George Calvert Yount
Portrait of George C. Yount (CHS-11443).jpg
Born May 4, 1794
North Carolina
Died October 5, 1865(1865-10-05) (aged 71)
Yountville, California
Resting place Yountville, CA
Spouse(s) Eliza Cambridge Wilds,
Children Robert Wilds Yount, Frances Yount, and Elizabeth Ann Yount.
Relatives Harry Yount, nephew. Daughter Elizabeth Ann married John Calvert Davis. Grandhildren: Mary Eliza, Elizabeth Ann, John Calvert. John Calvert Davis married Margarethe Claus. Great-granddaughter Sue Francis Davis married Stephen Cholomondley Maynard. Great-great-grandson Harry Cholomndley Yount Daker Maynard married Joan Alice Cosgrove. Great-great-great-granddaughters Mary Sue, Julie Ann and Sally Joan. Mary Sue married Dave Wellbeloved and bore: Great-great-great-great-grandchildren David, Elizabeth and John Wellbeloved. Mary Sue's second marriage to Earnest Reed produced Patrick and Alice Reed. Sally Joan married Paul Stephen Smith. IV grandsons Paul Bret and Wilson Blakely Smith.

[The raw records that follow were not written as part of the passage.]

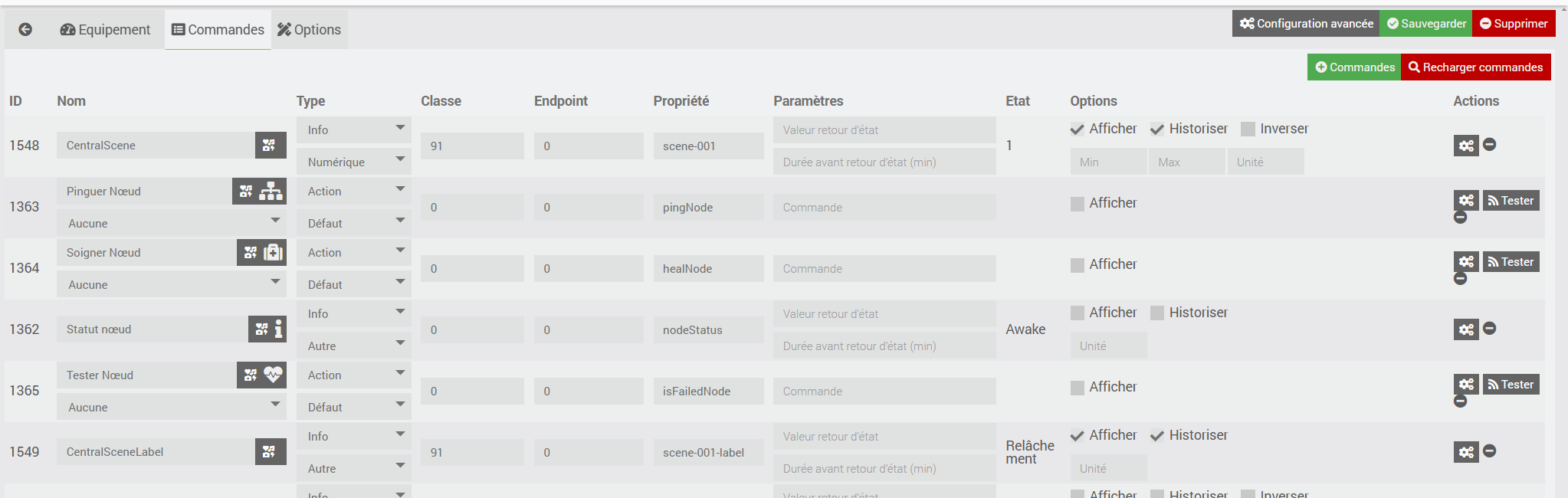Click the info icon beside Statut nœud

pyautogui.click(x=278, y=329)
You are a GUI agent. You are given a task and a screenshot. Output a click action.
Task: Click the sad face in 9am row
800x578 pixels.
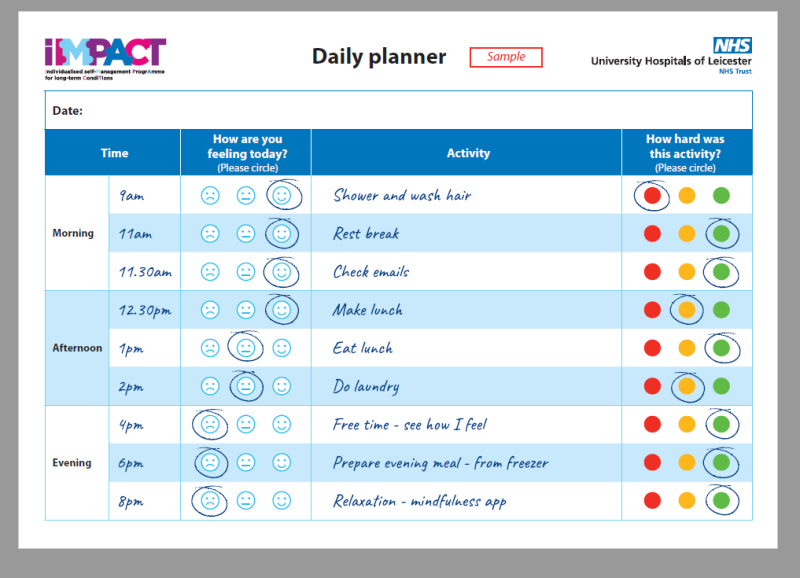pos(210,195)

George Calvert Yount (May 4, 1794 – October 5, 1865) was a trapper in William Wolfskill's party from New Mexico and came to California in 1831. He was the first Euro-American permanent settler in the Napa Valley, where he was the grantee of two Mexican land grants. Yountville, California is named for him.

George C. Yount was born in Burke County, North Carolina, but grew up in Missouri. He fought in the War of 1812 and the Indian wars. Yount was a farmer but in 1826, after business difficulties, left his wife and three children in Missouri, and went to Santa Fe and became a fur trapper.

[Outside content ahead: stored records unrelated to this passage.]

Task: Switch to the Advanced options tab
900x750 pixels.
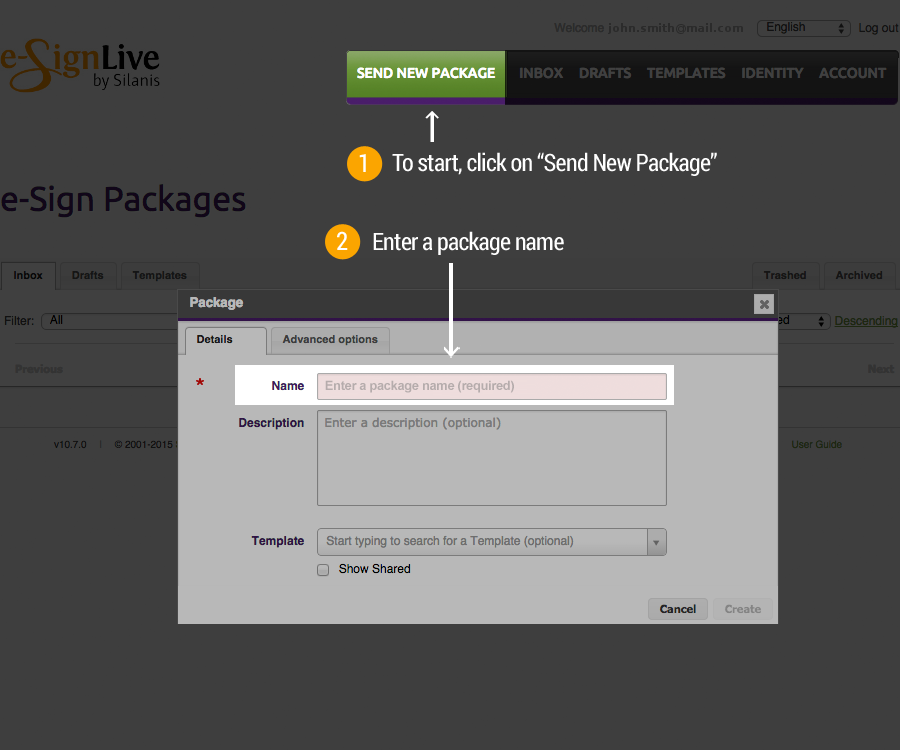Action: (x=330, y=340)
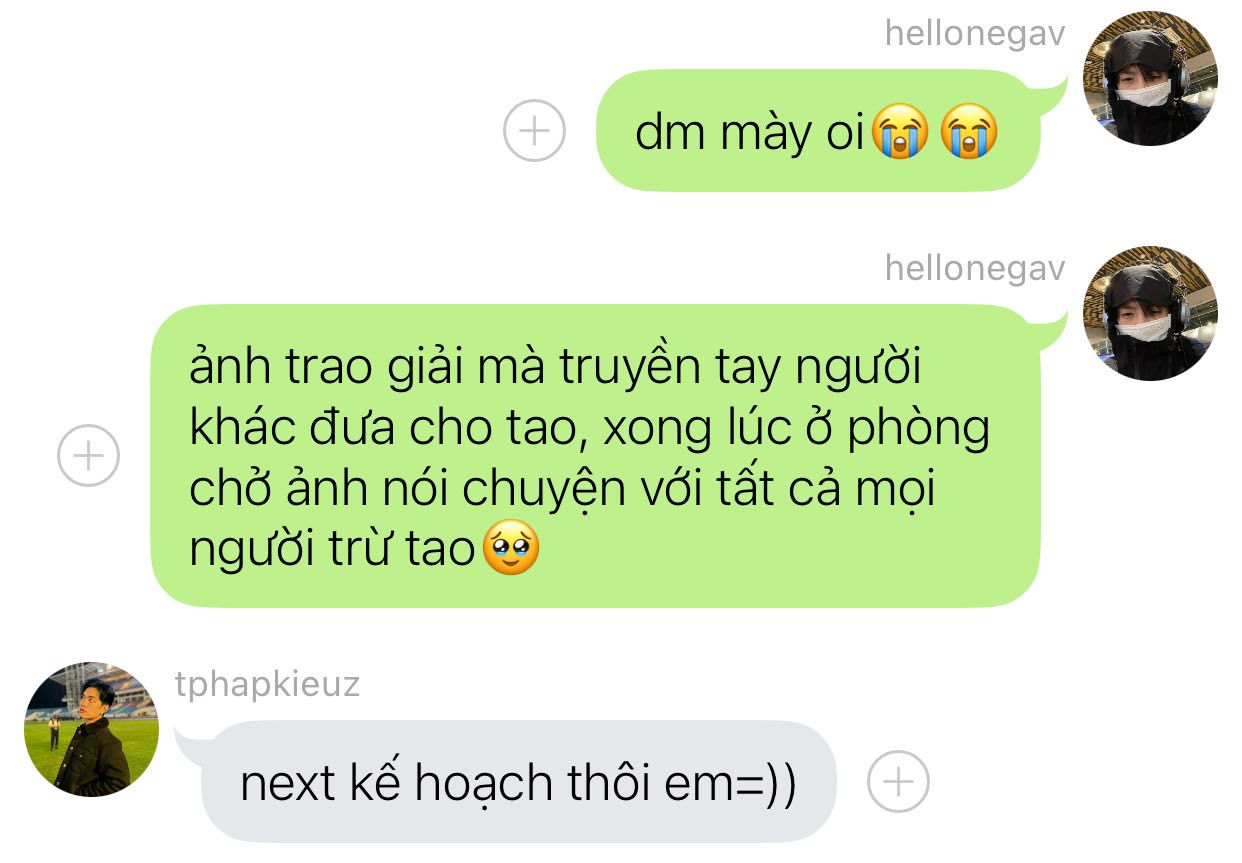This screenshot has height=863, width=1242.
Task: Click the line "chờ ảnh nói chuyện với tất cả mọi"
Action: tap(563, 490)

Yount eventually made his way to California, arriving in 1831 with the Wolfskill party. He trapped sea otter on the Santa Barbara Channel Islands. He went to Sonoma in 1834, where he was employed as a carpenter by General Mariano Guadalupe Vallejo. Through the influence of Vallejo, Yount received the Rancho Caymus land grant in 1836, and became the first permanent settler in the Napa Valley. He built a cabin, or block-house and a grist-mill. In 1843 he received the Rancho La Jota land grant on Howell Mountain north of Rancho Caymus, where he built a saw-mill. George C. Yount received a US patent on both of these grants with a total of 16,341 acres (66 km2).

A town known as Sebastopol was laid out on the property in 1855. However, a town in nearby Sonoma County had already laid claim to this name, and the town was renamed Yountville in 1867 after George Yount’s death.